Ella confiesa sus 47 años con orgullo, robusta de cejas pobladas ojos achinados y una alegre papada inicia su sesión con el número 432 en el concurso de talentos en la ciudad de la neblina Londres, ante un jurado fashion todos bellos y bien producidos, la miraban con ojos escépticos, porque aparentemente no encajaba con los patrones estéticos que aseguran el éxito en eventos de esta naturaleza.
Comienza a cantar con todo el alma y todo se ilumina, su voz melodiosa invade el espacio y, como en los cuentos de hadas, esta mujer se empieza a transformar en un hermoso personaje de alegría.
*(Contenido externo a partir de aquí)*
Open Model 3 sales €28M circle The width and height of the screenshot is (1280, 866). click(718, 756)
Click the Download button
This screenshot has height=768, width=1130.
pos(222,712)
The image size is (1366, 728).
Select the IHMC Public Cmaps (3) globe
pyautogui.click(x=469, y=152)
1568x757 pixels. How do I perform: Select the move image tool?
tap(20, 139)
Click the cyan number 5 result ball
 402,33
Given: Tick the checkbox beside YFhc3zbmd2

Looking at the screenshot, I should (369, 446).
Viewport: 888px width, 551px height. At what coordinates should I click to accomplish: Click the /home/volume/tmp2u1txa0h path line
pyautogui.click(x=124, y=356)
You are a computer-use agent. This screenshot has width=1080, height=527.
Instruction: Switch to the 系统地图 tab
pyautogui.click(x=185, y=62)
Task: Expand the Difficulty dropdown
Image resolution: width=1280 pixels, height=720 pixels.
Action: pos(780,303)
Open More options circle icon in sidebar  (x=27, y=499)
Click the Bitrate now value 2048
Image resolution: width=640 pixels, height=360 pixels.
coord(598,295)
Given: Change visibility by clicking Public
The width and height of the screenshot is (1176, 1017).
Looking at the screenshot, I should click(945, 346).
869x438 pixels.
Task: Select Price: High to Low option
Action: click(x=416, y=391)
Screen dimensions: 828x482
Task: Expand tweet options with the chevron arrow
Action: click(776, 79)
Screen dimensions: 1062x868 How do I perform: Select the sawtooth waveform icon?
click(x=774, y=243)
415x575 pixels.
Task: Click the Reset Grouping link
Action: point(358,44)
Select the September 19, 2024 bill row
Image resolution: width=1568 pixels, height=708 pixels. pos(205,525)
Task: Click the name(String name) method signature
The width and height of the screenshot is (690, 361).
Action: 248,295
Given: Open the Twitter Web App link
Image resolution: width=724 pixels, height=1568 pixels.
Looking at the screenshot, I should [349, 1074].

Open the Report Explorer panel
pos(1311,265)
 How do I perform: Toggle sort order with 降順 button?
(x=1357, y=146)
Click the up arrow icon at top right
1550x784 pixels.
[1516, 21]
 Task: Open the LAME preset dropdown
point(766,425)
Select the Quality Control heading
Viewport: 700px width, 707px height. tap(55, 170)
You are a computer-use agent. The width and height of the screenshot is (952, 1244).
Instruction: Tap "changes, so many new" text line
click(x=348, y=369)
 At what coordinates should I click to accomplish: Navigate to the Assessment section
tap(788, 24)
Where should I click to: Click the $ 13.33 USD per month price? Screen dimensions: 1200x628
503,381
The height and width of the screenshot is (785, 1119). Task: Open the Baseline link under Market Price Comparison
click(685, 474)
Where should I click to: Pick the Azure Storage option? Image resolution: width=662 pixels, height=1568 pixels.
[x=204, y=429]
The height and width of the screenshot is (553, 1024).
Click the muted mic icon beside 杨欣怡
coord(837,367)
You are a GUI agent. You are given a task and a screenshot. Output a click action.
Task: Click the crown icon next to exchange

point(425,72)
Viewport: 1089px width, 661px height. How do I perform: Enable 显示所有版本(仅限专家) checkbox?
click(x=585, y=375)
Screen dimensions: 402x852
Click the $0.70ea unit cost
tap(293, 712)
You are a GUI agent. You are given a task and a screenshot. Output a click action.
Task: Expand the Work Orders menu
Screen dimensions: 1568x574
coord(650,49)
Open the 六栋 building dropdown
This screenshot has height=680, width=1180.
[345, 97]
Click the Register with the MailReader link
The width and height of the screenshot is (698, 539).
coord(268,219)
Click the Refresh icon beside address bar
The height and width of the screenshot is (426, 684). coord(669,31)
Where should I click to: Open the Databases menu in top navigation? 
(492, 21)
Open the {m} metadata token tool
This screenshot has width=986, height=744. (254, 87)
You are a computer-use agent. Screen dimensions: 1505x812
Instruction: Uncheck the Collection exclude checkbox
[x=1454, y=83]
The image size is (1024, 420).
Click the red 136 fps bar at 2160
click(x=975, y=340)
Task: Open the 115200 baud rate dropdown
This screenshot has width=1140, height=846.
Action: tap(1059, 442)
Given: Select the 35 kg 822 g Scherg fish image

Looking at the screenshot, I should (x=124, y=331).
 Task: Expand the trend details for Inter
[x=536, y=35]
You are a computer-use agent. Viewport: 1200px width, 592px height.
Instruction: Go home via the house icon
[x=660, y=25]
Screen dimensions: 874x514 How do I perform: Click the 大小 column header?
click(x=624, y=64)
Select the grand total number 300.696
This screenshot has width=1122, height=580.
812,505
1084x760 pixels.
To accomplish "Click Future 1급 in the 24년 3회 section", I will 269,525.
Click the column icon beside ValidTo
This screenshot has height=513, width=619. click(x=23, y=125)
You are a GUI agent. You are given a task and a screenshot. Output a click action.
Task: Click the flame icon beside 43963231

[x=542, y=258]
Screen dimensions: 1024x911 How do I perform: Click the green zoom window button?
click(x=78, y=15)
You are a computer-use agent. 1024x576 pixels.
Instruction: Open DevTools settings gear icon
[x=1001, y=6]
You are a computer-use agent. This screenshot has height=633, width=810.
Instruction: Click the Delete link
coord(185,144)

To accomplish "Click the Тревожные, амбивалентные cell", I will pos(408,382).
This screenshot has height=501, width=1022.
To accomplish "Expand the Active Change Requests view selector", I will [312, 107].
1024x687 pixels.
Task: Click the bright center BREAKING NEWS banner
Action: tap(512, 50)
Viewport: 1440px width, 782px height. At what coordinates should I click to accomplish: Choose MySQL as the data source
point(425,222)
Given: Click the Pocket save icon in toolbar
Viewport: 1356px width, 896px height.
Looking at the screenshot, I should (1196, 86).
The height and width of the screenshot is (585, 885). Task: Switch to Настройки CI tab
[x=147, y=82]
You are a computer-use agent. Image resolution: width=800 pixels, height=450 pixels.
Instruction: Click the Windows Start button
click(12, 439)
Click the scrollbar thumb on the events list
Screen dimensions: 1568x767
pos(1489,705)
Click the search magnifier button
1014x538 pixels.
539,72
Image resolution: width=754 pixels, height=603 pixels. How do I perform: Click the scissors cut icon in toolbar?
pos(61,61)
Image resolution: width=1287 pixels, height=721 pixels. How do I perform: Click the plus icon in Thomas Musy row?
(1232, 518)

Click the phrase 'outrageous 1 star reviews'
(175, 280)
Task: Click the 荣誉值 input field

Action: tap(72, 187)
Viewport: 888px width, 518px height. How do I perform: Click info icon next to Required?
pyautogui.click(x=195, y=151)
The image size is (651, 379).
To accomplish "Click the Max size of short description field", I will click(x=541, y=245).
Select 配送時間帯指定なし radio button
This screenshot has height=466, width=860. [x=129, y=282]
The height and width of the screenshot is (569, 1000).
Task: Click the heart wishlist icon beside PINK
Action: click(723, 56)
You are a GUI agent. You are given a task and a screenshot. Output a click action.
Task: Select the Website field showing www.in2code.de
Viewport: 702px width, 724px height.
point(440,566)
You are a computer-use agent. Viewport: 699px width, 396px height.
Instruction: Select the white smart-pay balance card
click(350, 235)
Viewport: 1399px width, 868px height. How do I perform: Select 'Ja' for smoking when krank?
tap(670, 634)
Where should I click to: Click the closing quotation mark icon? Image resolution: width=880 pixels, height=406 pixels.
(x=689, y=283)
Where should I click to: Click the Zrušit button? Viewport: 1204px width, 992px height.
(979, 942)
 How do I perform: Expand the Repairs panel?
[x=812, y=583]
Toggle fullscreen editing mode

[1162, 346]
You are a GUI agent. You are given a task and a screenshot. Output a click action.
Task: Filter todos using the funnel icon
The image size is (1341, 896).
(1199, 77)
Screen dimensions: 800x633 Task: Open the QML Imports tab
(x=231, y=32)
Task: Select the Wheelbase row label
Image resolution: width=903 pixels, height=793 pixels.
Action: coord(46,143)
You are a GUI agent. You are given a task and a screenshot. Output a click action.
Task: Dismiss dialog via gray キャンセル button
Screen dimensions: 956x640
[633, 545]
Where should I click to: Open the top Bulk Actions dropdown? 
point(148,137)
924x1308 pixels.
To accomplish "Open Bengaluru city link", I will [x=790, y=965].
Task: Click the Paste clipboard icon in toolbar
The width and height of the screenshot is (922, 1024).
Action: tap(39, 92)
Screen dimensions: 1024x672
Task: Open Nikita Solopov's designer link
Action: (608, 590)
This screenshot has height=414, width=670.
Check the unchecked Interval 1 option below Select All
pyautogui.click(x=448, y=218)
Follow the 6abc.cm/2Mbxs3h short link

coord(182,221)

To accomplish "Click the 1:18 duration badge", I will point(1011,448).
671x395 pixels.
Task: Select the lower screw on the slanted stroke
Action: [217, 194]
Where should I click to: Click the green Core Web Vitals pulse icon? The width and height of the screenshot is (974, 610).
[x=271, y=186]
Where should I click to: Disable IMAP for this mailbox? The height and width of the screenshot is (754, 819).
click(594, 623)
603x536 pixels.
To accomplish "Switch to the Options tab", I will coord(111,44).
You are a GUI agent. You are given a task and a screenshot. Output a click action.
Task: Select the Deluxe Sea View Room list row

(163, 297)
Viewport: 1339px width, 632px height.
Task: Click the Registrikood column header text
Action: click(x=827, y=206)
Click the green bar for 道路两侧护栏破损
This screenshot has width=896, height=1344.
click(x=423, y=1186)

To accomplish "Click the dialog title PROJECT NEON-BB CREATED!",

Amor, calidad emoción, un todo completo, el publico empieza a delirar y aplaudir… Por fin triunfa el talento ante las imágenes pre-establecidas y estereotipadas.
Me siento muy contenta de ver el triunfo de lo bueno pese a cualquier prejuicio, hoy regreso a mi casa después de recibir un año más mi nacimiento en un paraje sin tiempo lleno de magia, sencillo, hasta humilde, similar a la emoción que percibí cuando vi el video de esta hermosa mujer, con la bellaza interna que le salía a borbotones. ¡Que tal simpatía y frescura!
Ojala que este ejemplo sea asimilado en nuestro país y no esperemos que los talentos sean reconocidos primero desde el exterior para recién aplaudir como monitos, como la canción de ¡mesa que mas aplaude!